I numeri sono indicativi. Su circa 190 gigawatt di capacità monitorata, solo 5 gigawatt sono attualmente in costruzione, mentre appena 6 gigawatt sono entrati in funzione nell’ultimo anno. Al contrario, circa il 36% dei progetti ha visto slittare le tempistiche nel 2025.
Una situazione che rischia di avere effetti a catena: i ritardi nei data center potrebbero rallentare anche le aziende che utilizzano l’AI, creando un effetto domino sull’intero ecosistema tecnologico.
Big Tech punta su rinnovabili e nuove tecnologie
I grandi gruppi tecnologici stanno reagendo investendo direttamente nel settore energetico. Aziende come Google e Meta stanno destinando risorse significative a progetti legati a energia solare, eolica e nucleare.
Non solo: stanno anche sostenendo tecnologie emergenti, come le batterie di lunga durata sviluppate da Form Energy, capaci di immagazzinare energia per 100 ore. Parallelamente, collaborano con le utility per accelerare l’adozione di queste soluzioni.
Accanto ai colossi, cresce un ecosistema di startup focalizzate sul problema energetico. Realtà come Amperesand, DG Matrix e Heron Power lavorano su nuove tecnologie di conversione dell’energia, mentre altre come Camus, GridBeyond e Texture sviluppano software per gestire i flussi elettrici.
Modelli alternativi: energia autonoma e batterie su larga scala
Per ridurre la dipendenza dalla rete elettrica tradizionale, molte aziende stanno esplorando soluzioni alternative. Colossi come Amazon, Oracle e la stessa Google stanno progettando data center alimentati da fonti energetiche interne o modelli ibridi.
Questi sistemi combinano produzione locale e connessione alla rete, una scelta spinta anche dalla carenza di infrastrutture e componenti, come le turbine a gas, e da una rete elettrica spesso obsoleta.
Un esempio concreto arriva dal Minnesota, dove Google ha siglato un accordo per alimentare un nuovo data center combinando energia eolica e solare con una gigantesca batteria da 30 gigawattora sviluppata da Form Energy.
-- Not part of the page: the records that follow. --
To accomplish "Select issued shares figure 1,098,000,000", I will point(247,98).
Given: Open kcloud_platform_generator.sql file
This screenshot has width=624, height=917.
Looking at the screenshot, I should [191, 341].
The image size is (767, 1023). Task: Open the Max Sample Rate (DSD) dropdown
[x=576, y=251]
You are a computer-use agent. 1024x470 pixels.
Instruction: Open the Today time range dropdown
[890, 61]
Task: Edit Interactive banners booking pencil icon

Il progetto include anche una collaborazione con Xcel Energy per introdurre nuovi modelli tariffari in grado di favorire l’adozione di tecnologie innovative.
Le batterie su larga scala stanno rapidamente guadagnando terreno: entro la fine dell’anno, gli Stati Uniti potrebbero raggiungere quasi 65 gigawatt di capacità di accumulo, segnando un passaggio cruciale nella gestione della domanda energetica.
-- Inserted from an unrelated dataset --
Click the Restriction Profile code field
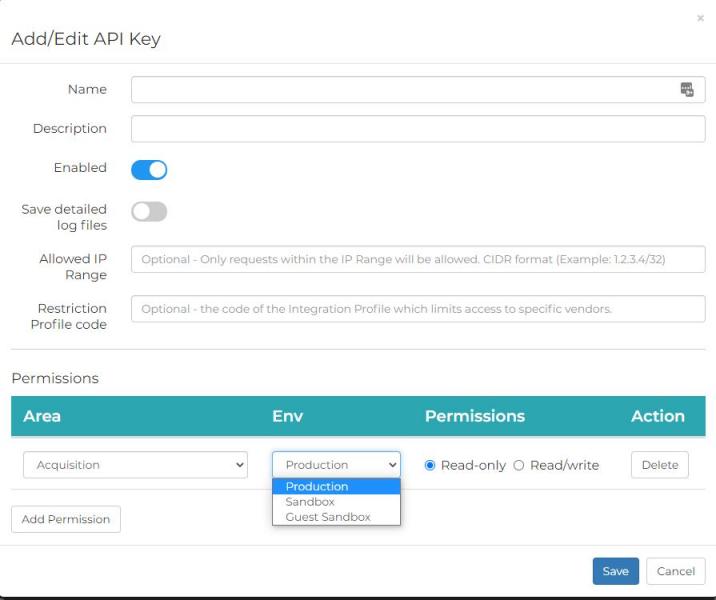716x600 pixels. 418,309
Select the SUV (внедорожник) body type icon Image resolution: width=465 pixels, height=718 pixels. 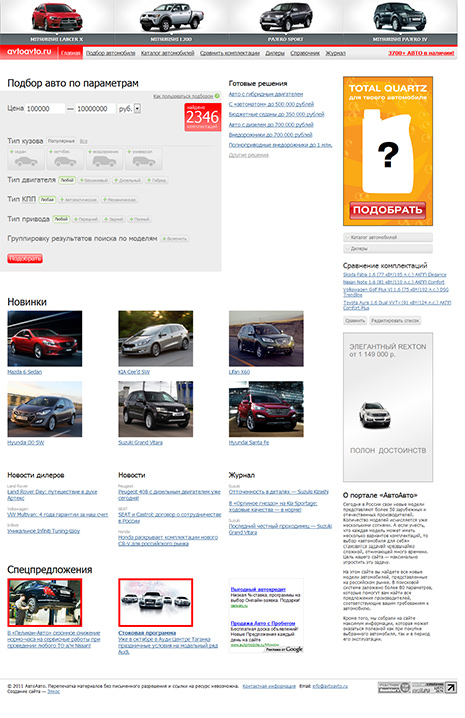tap(104, 158)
Tecnologie sottovalutate: trasformatori e gestione dell’energia
Oltre alla produzione di energia, un nodo cruciale riguarda la gestione dell’elettricità all’interno dei data center. Qui entra in gioco una tecnologia spesso trascurata: il trasformatore.
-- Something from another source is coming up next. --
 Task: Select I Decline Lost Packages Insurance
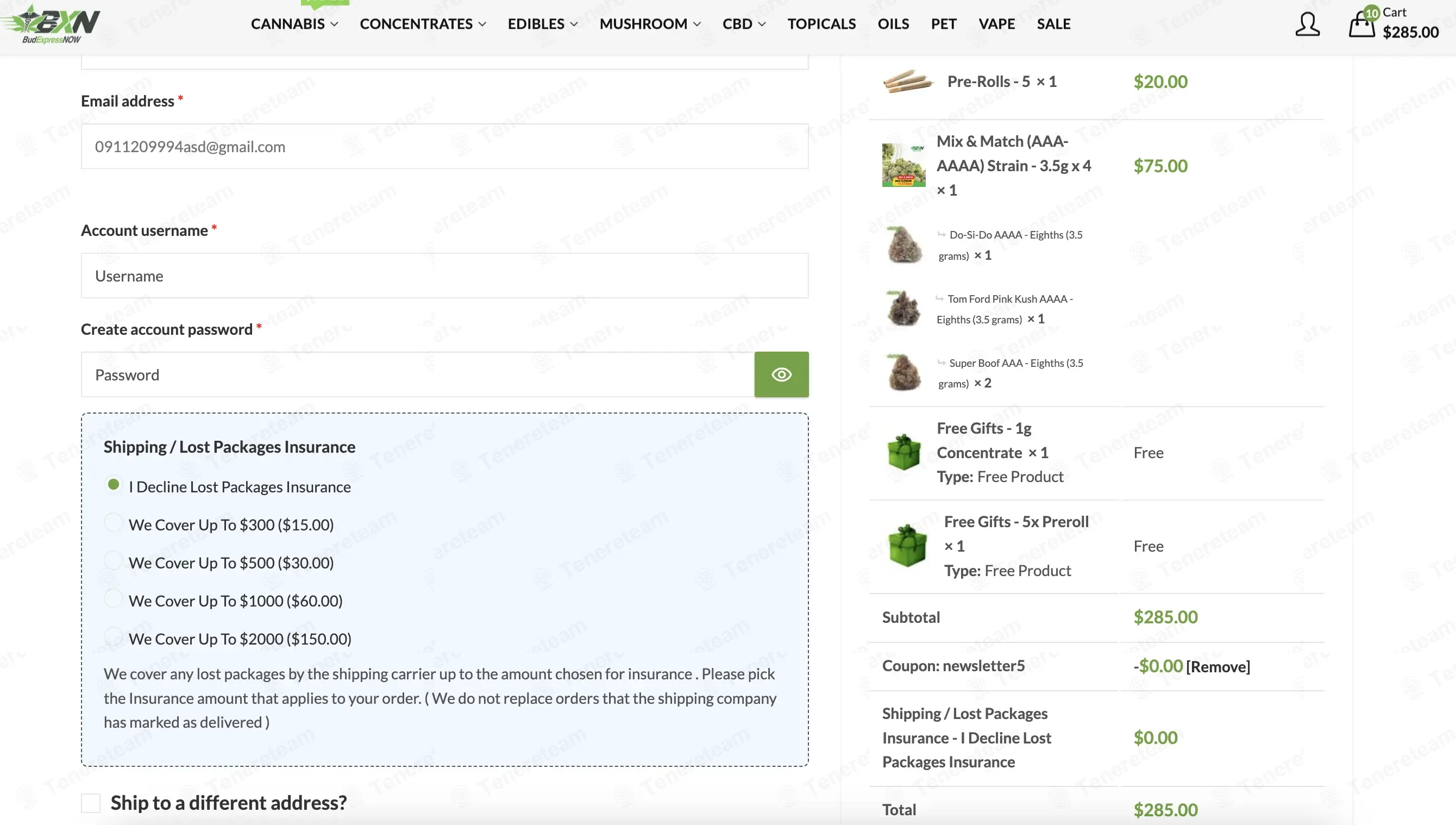click(x=113, y=485)
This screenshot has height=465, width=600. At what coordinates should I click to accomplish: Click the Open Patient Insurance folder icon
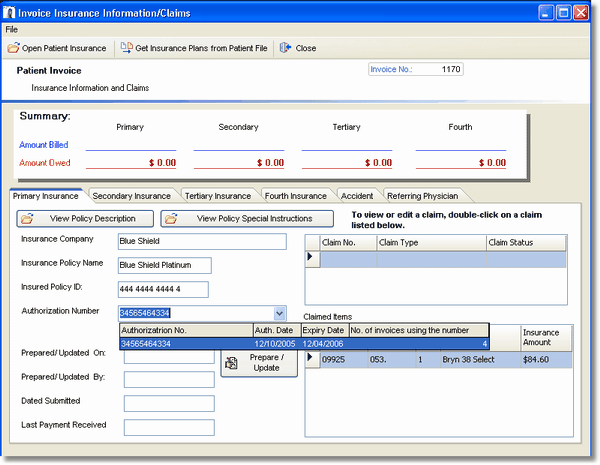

Quelli attualmente in uso si basano su una tecnologia vecchia di circa 140 anni, fatta di blocchi di ferro e avvolgimenti in rame. Sebbene affidabili, stanno diventando troppo ingombranti rispetto alle nuove esigenze: con rack server da 1 megawatt, l’infrastruttura elettrica potrebbe occupare il doppio dello spazio rispetto ai server stessi.
Per questo motivo, cresce l’interesse verso i trasformatori a stato solido, basati su elettronica al silicio. Più costosi inizialmente, offrono però maggiore flessibilità e la possibilità di sostituire più componenti tradizionali, rendendoli competitivi nel lungo periodo.
Nel complesso, gli investimenti in batterie e trasformatori restano inferiori rispetto ai grandi round dell’AI, ma presentano un vantaggio chiave: sono più sostenibili e rappresentano una copertura strategica in un mondo sempre più elettrificato, dove la domanda di energia continuerà a crescere insieme — o indipendentemente — dall’intelligenza artificiale.